Board games like mahjong involve an element of luck because the cards are drawn randomly.

Some netizens joked: If three people teamed up to play mahjong against AlphaGo, AlphaGo would lose miserably. Although this is cheating, it also reveals a big problem: in multiplayer games, the situation becomes extremely complicated, how can artificial intelligence cope with it?

For example, three people play mahjong with Alpha Go. Although no one cheats, Player A's skills are not good enough and he plays the wrong cards, causing Player B to gain an advantage. This is something Alpha Go cannot control.

In fact, AlphaGo’s learning to play Mahjong is based on a large number of human game samples. Alpha Go can only figure out what kind of playing style has a higher winning rate, but there is no so-called winning style in Mahjong.

The Go pieces are clearly visible on the board. Have you ever heard of "dark chess", which is to play with the chess pieces turned upside down? Land War Chess also has a dark chess gameplay. Mahjong is actually similar to dark chess, where the cards are covered up. What the covered cards are is still a guess. Alpha Go can only evaluate through calculations. The possibility of what the covered cards are is relatively large, and it is impossible to accurately infer the only result.

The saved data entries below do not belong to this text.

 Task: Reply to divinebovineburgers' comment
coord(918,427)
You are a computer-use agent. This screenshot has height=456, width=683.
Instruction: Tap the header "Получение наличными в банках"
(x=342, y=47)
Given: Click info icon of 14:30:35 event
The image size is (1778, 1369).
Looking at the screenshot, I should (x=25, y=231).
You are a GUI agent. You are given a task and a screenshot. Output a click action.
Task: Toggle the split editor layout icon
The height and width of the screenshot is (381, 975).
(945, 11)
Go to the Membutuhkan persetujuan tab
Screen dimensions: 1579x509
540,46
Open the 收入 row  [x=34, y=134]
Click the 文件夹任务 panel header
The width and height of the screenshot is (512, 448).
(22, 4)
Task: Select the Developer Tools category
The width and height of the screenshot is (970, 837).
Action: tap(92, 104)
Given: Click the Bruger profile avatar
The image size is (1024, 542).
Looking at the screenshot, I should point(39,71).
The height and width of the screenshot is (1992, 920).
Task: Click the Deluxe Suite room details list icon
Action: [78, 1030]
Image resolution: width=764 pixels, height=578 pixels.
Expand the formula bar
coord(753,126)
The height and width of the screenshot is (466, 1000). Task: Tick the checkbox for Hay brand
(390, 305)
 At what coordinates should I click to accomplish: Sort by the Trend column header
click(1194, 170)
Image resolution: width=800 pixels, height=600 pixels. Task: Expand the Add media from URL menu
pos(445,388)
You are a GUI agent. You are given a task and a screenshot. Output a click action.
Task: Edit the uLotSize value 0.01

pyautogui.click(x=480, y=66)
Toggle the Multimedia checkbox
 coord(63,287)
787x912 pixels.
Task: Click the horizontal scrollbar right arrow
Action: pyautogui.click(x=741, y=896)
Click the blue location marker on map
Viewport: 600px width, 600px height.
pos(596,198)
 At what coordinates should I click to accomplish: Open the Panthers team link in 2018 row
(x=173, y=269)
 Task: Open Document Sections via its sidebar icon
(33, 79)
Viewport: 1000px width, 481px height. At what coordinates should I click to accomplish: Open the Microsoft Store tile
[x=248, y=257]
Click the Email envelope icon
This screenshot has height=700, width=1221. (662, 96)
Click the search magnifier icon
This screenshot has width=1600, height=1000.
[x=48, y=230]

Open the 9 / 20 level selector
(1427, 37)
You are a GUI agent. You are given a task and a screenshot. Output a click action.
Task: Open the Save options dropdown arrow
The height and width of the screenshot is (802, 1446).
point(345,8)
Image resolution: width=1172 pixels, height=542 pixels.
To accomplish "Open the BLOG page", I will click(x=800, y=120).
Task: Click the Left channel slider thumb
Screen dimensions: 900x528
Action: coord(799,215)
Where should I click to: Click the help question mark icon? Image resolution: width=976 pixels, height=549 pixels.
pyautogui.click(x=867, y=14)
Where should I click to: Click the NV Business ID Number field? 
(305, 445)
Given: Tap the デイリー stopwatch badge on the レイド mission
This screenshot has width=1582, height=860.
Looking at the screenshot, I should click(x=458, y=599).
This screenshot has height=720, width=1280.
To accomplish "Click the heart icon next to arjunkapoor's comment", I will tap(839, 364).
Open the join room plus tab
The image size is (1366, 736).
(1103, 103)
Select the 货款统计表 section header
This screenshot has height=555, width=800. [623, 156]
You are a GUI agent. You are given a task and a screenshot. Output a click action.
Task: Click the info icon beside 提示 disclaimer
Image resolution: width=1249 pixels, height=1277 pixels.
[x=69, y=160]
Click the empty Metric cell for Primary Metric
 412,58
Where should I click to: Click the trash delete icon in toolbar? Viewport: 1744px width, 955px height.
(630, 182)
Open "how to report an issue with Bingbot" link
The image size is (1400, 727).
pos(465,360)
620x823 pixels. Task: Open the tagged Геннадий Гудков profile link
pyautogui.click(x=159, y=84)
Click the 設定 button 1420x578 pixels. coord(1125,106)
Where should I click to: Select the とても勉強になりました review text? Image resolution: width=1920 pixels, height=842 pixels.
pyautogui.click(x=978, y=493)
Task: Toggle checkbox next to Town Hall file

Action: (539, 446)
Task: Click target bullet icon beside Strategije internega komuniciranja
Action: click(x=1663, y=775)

In other words, Alpha Go will never evolve to the point of 100% victory.

There is no luck element in Go, but there is luck element in Mahjong, and both have their own charm.

In a broad sense, chess and card games such as Go and Mahjong actually belong to the category of board games. The English word for Go is "Go", and the "Go" in AlphaGo comes from this. Go ranks among the top 100 board game rankings of BGG, and is the highest ranking Chinese chess and card game.

In fact, among the people, chess and go, which are board games without luck, have gradually declined. Among the netizens who are paying attention to the man-machine game of Go, how many of them are Go fans?

Because what the public wants is more entertainment, and games like chess and Go, which have no luck element, have a relatively stable level of performance. A master is a master, and it is difficult for ordinary people to win, unless you can find someone who happens to be at the same level as you. Otherwise, it will be boring to play, because the strong are too strong and the weak are too weak.

Therefore, the design principle of emerging board games is to ensure randomness and have a luck component. Games like Magic: The Gathering, Yu-Gi-Oh and Hearthstone use random card drawing, and games like Ludo and Monopoly use dice rolling, which all generate random numbers and bring in luck. With the luck component, the levels of all players will not differ too much, and they can play together happily.

On the other hand, chess and card games (board games) that do not involve luck must have an optimal solution in theory. Once the optimal solution is revealed, people will definitely lose interest. Go has survived to this day because there are too many variations and there is still no optimal solution. Now, AlphaGo has not completely defeated Lee Sedol, and it seems that Go is still very tenacious.